# Exercise requirements
Put the lines of the listing below into a JSON list of strings, one string per line and no blank lines, starting at the line containing "Where should I click to: Open the user" and ending with the line containing "pos(26,163)".

# Rows showing where targets appear
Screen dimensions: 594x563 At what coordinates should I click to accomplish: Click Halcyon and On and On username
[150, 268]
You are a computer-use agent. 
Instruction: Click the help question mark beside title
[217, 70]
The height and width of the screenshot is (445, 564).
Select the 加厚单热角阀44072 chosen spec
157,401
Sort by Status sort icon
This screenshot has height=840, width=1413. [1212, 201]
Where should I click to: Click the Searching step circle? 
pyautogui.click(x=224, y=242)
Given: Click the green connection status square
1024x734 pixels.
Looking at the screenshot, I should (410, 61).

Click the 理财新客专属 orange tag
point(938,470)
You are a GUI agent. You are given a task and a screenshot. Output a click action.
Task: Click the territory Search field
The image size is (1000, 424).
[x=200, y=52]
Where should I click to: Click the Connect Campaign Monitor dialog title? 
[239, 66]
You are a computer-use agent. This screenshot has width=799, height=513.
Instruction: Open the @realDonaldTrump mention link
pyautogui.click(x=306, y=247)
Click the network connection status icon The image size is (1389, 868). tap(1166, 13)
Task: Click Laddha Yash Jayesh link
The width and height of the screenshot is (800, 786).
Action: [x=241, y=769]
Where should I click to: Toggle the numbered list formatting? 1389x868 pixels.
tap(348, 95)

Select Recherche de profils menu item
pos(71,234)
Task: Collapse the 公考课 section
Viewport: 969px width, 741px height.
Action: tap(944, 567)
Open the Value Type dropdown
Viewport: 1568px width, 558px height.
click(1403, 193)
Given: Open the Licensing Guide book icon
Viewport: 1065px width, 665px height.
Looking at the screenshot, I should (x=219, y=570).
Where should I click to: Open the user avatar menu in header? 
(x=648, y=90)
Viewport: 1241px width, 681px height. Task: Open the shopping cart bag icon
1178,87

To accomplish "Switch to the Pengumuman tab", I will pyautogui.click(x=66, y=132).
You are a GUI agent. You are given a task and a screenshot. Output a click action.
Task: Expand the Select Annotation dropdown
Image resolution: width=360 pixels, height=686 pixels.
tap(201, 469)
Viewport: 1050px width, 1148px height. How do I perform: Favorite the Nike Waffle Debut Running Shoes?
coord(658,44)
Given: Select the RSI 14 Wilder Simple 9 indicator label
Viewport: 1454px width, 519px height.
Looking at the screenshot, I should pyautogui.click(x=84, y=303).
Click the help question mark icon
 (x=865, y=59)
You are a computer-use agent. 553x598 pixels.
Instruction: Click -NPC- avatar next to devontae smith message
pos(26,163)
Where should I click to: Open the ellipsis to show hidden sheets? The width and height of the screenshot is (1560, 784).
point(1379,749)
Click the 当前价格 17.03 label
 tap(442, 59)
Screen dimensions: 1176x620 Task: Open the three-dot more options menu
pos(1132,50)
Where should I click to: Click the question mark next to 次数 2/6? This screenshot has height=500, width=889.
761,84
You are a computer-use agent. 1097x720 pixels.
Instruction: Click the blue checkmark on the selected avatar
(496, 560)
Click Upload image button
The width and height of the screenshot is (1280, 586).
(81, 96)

# Answer to the task
[
  "Where should I click to: Open the user avatar menu in header? ",
  "(x=648, y=90)",
  "Viewport: 1241px width, 681px height. Task: Open the shopping cart bag icon",
  "1178,87",
  "To accomplish \"Switch to the Pengumuman tab\", I will pyautogui.click(x=66, y=132).",
  "You are a GUI agent. You are given a task and a screenshot. Output a click action.",
  "Task: Expand the Select Annotation dropdown",
  "Image resolution: width=360 pixels, height=686 pixels.",
  "tap(201, 469)",
  "Viewport: 1050px width, 1148px height. How do I perform: Favorite the Nike Waffle Debut Running Shoes?",
  "coord(658,44)",
  "Given: Select the RSI 14 Wilder Simple 9 indicator label",
  "Viewport: 1454px width, 519px height.",
  "Looking at the screenshot, I should pyautogui.click(x=84, y=303).",
  "Click the help question mark icon",
  " (x=865, y=59)",
  "You are a computer-use agent. 553x598 pixels.",
  "Instruction: Click -NPC- avatar next to devontae smith message",
  "pos(26,163)"
]